While there are a few special cases that can be proved directly (e.g., see Exercise 5.5.1), the general statement seems to be imperivous to purely algebraic methods. Dirichlet's idea is to instead adapt Euler's proof of the infinitude of primes using the Riemann zeta function (Section 2.1), but adapting the construction to pick out the primes in a particular arithmetic progression. See Theorem 5.11 for the complete argument.

Section 5.2 Asymptotic density and Dirichlet density

As noted above, to prove Theorem 5.2 we will need a tool that will let us measure how many of the primes belong to a fixed arithmetic progression. For this, we need some sort of measure theory on the set of primes, or more generally on infinite sets of integers.

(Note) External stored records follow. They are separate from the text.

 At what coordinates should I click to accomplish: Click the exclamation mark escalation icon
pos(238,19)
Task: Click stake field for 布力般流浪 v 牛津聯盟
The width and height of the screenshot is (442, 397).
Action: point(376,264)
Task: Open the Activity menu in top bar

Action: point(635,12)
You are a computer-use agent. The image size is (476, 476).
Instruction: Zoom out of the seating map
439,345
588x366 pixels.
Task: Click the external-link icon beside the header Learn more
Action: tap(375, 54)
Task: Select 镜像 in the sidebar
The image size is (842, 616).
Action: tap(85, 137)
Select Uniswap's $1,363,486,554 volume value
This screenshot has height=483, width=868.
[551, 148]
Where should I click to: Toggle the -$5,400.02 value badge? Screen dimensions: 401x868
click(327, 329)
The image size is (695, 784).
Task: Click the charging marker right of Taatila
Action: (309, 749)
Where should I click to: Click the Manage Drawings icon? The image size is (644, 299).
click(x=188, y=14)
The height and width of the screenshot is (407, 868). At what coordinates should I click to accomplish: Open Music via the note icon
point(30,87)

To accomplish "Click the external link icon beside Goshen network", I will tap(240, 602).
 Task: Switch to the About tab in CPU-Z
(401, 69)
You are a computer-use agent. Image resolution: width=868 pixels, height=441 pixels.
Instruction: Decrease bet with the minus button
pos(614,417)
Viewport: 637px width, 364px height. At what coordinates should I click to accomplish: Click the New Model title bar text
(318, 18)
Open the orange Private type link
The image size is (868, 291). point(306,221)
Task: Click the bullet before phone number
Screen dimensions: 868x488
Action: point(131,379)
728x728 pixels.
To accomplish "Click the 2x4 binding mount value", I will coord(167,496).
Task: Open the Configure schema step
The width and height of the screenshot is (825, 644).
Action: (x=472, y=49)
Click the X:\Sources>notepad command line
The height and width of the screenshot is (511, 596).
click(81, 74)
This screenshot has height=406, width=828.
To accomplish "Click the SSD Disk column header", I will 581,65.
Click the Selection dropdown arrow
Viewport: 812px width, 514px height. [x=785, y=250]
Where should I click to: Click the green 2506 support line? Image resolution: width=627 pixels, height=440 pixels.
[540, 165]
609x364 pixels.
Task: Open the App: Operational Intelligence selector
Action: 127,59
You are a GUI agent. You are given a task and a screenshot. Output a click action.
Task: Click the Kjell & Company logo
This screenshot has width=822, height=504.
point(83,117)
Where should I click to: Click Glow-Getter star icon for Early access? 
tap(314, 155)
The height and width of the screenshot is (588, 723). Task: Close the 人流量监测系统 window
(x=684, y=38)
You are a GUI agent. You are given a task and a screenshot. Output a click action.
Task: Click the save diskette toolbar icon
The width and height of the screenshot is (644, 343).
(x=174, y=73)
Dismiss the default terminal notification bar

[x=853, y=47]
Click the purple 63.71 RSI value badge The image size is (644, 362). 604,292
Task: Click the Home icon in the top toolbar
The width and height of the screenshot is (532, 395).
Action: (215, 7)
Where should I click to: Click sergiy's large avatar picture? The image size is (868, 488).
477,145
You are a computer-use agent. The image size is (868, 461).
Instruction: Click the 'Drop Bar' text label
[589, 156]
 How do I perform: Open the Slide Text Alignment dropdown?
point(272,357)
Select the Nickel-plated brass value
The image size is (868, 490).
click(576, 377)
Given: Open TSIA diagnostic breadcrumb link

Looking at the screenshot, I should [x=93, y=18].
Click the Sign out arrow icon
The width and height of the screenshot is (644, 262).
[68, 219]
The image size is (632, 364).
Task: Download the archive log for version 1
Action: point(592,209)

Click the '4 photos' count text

Note that Lebesgue-type measure theory is not an option for countable sets: we can only hope to make finitely additive measures.

Definition 5.3.

For \(S \subseteq T\) two sets of positive integers, with \(T\) infinite, the upper natural density and lower natural density of \(S\) in \(T\) are defined as
\begin{equation*} \limsup_{N \to \infty} \frac{\#\{n \in S: n \leq N \}}{\#\{n \in T: n \leq N\}}, \qquad \liminf_{N \to \infty} \frac{\#\{n \in S: n \leq N \}}{\#\{n \in T: n \leq N\}}. \end{equation*}
Of course the upper density is never less than the lower density. If they coincide, we call the common value the natural density (or asymptotic density) of \(S\) in \(T\text{.}\)
Many interesting sets fail to have a natural density (e.g., see Exercise 5.5.3). We get a less restrictive notion of density by using Dirichlet series.

Definition 5.4.

For \(S \subseteq T\) two sets of positive integers, with \(\sum_{n \in T} n^{-1}\) divergent, the upper Dirichlet density and lower Dirichlet density of \(S\) in \(T\) are defined as
\begin{equation*} \limsup_{s \to 1^+} \frac{\sum_{n \in S} n^{-s}}{\sum_{n \in T} n^{-s}}, \qquad \liminf_{s \to 1^+} \frac{\sum_{n \in S} n^{-s}}{\sum_{n \in T} n^{-s}}. \end{equation*}
If they coincide, we call the common value the Dirichlet density of \(S\) in \(T\text{.}\)
Let us make this explicit in two cases of interest.

Example 5.5.

Recall that \(\zeta(s)\) has a simple pole of residue 1 at \(s=1\text{,}\) so as \(s \to 1^+\text{,}\)
\begin{equation*} (s-1) \sum_{n=1}^\infty n^{-s} = 1 + o(1). \end{equation*}
Hence if \(T = \NN\) then the Dirichlet density of \(S\) is given by
\begin{equation*} \lim_{s \to 1^+} (s-1) \sum_{n \in S} n^{-s} \end{equation*}
if the limit exists.

Example 5.6.

Taking logarithms in Example 5.5, we see that as \(s \to 1^+\text{,}\)
\begin{equation*} \log \zeta(s) + \log (s-1) = \log(s-1) + \sum_p \sum_{n=1}^\infty p^{-ns} = O(1). \end{equation*}
Moreover, \(\sum_p \sum_{n=2}^\infty p^{-ns} = O(1)\text{,}\) so
\begin{equation*} \sum_p p^{-s} = -\log (s-1) + O(1). \end{equation*}
Hence if \(T\) is the set of primes, then the Dirichlet density of \(S\) is given by
\begin{equation*} \lim_{s \to 1^+} \frac{\sum_{p \in S} p^{-s}}{-\log(s-1)} \end{equation*}
if the limit exists.
One might worry that natural and Dirichlet densities could both exist and give conflicting numerical values for a single set, but fortunately this cannot happen.
We now formulate some of the measure-theoretic properties of density, leaving details to the reader.
The following example will not be used later but provides a “natural” example of natural densities in elementary number theory.

Example 5.9.

Let \(\alpha,\beta\) be positive irrational numbers with \(1/\alpha + 1/\beta = 1\text{.}\) Put
\begin{align*} S_{\alpha} \amp = \{\lfloor n \alpha \rfloor: n \in \NN\}\\ S_{\beta} \amp = \{\lfloor n \beta \rfloor: n \in \NN\}. \end{align*}
Then \(S_{\alpha}, S_{\beta}\) have natural densities \(1/\alpha, 1/\beta\text{.}\) The fact that these add up to 1 is explained by a beautiful result known as Beatty's theorem (see Exercise 5.5.5): under these conditions, \(S_{\alpha}, S_{\beta}\) are disjoint and their union is \(\NN\text{.}\)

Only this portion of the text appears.